Cette dérive vers l’individualisation excessive inquiète. On ajoute des «couches intermédiaires» de spécialistes, mesures, protocoles qui diluent la responsabilité pédagogique. L’enseignant titulaire devient un coordinateur de dispositifs plutôt qu’un éducateur qui fait classe. Cette logique de délégation systématique aux spécialistes fragmente l’accompagnement de l’enfant et déresponsabilise l’équipe pédagogique.

La tâche de faire obéir ou de construire collectivement le vivre ensemble?

Parier sur la communauté plutôt que sur le contrôle

L’école est obligatoire et elle «assume des missions d’éducation et de transmission de valeurs sociales.» (CIIP, 2025). Elle ne se donne pas pour mission de définir des pseudo-besoins qui légitiment de catégoriser et individualiser. Elle a notamment pour tâche d’apprendre aux enfants à faire communauté. Pas à obéir aveuglément, mais à vivre ensemble, à débattre, à construire collectivement. Sur quoi parier alors? Certainement pas sur l’individualisme et le contrôle des comportements.
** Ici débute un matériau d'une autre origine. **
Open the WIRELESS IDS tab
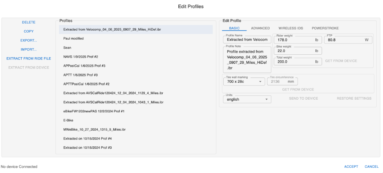The height and width of the screenshot is (173, 383). (x=291, y=28)
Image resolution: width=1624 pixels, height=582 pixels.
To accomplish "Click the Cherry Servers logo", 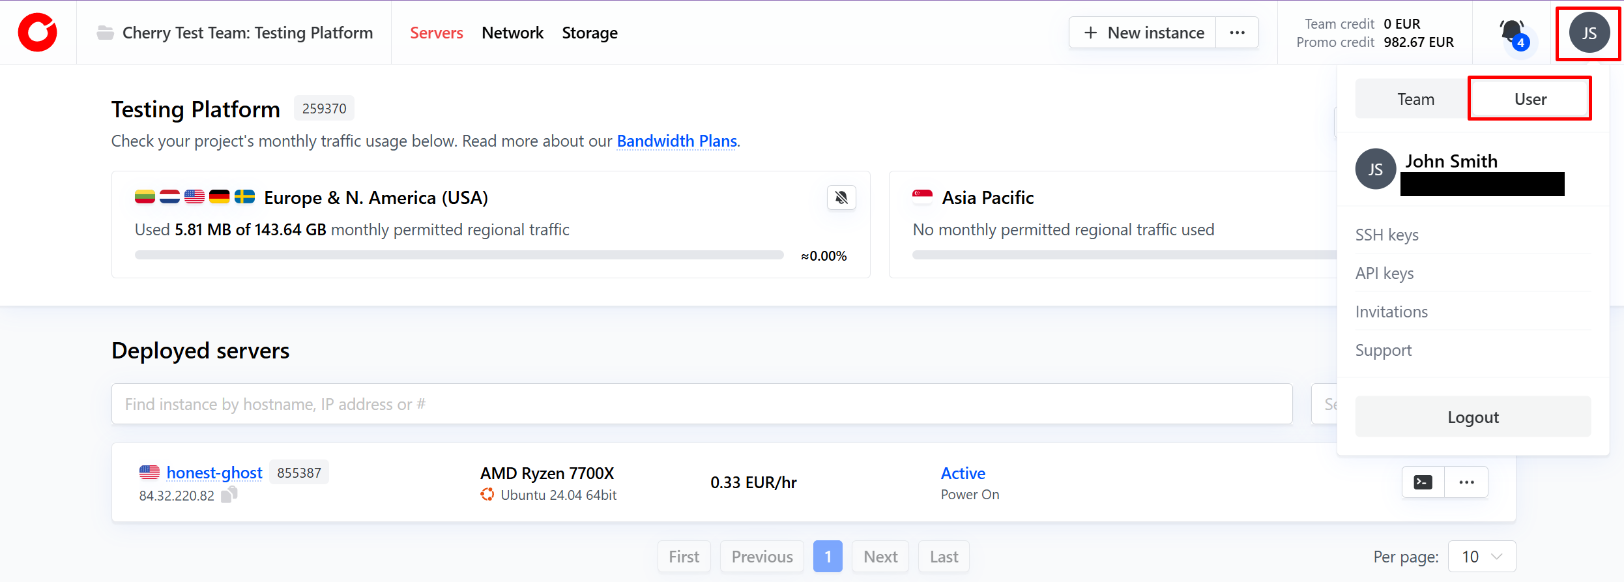I will click(38, 33).
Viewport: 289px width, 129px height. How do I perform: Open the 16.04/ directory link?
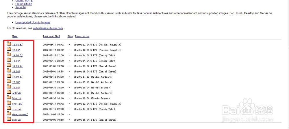coord(16,72)

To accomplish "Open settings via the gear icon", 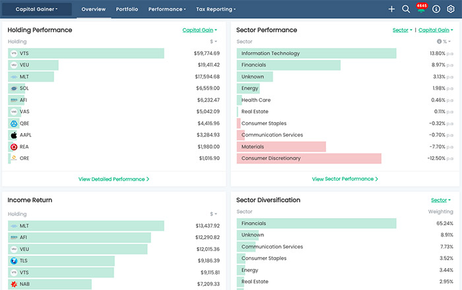I will pos(451,9).
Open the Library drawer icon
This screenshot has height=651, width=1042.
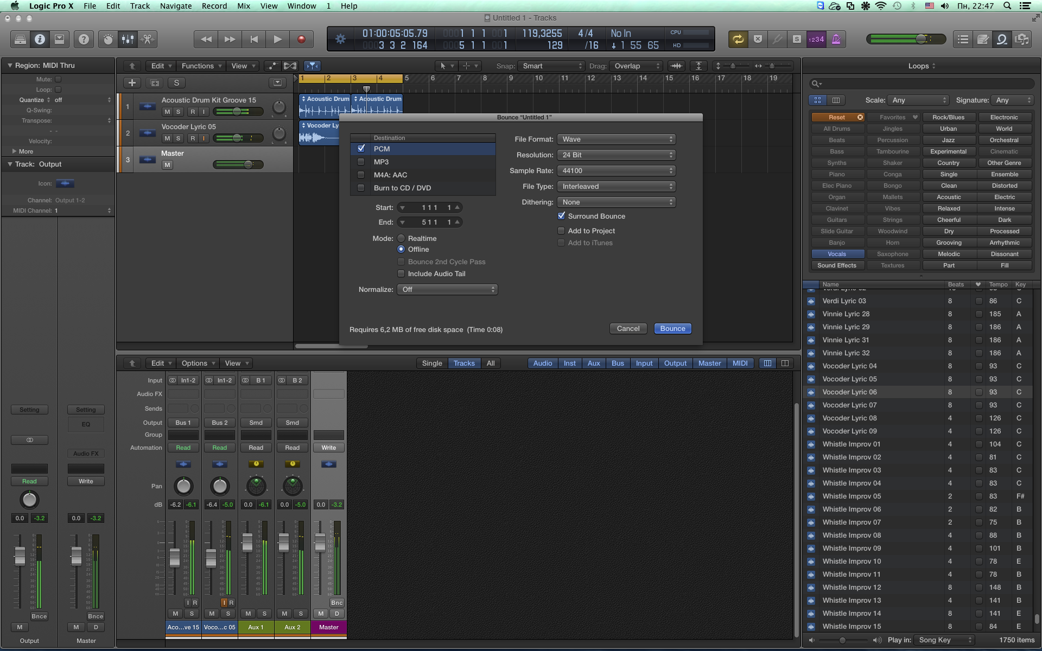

En ce sens, l’enseignant qui fait classe cherche à co-construire les conditions d’apprentissage pour tous; alors que celui qui tient sa classe vise à maintenir l’ordre par la contrainte, séparer et individualiser pour mieux contrôler.

Faire classe demande d’assumer pleinement son rôle de responsable pédagogique. Pas dans l’isolement, mais dans une logique collaborative où chaque membre de l’équipe (enseignant, enseignant spécialisé, enseignant-ressource pour le vivre ensemble, thérapeute, parents) prend sa part au sein d’un collectif dans l’intérêt de l’enfant ou du jeune. Une responsabilité partagée, mais pas diluée.
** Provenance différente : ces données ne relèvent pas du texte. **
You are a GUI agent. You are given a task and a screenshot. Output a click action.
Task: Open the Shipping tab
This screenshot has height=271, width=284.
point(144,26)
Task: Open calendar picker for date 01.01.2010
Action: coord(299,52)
Deux balises pour faire classe

6 composantes de gestion de classe

Les travaux de Nancy Gaudreau (2024) sur la gestion de classe offrent des pistes solides basées sur une vaste revue de littérature. L’autrice indique comment une gestion de classe respectant l’émancipation et l’autonomisation des élèves peut prendre forme à travers 6 composantes:

  1. Gestion des ressources: temps, espace, matériel, technologie et ressources humaines
  2. Établissement d’attentes claires: règles de classe démocratiques, consignes, routines et procédures claires et visibles
  3. Développement de relations positives: qualité des liens entre tous les acteurs
  4. Attention et engagement des élèves: enseignement différencié, renforcement des comportements d’engagement
  5. Gestion des comportements inadaptés: interventions de régulation, prise en compte des émotions, accompagnement différencié
  6. L’enseignant: votre style d’autorité, votre sentiment d’efficacité, vos compétences socio-émotionnelles et vos attitudes envers les élèves.

Gaudreau a le mérite d’éviter l’angélisme. Oui, faire classe implique de gérer et garantir les règles et les routines. Oui, les comportements inadaptés doivent conduire à une intervention (elle a écrit un livre complet sur ce sujet en 2021). Toutefois, l’autrice laisse transparaitre à travers ses composantes toute la part de construction de compétences socio-émotionnelles chez les élèves et le rôle d’accompagnateur de l’enseignant qui travaille avec des humains à la fois «déjà là» et «en devenir» pour reprendre une formule issue des droits de l’enfant (Carrupt, 2012)

Pratiques du coenseignement (le vrai, celui vise le «avec» et pas le «à la place de»)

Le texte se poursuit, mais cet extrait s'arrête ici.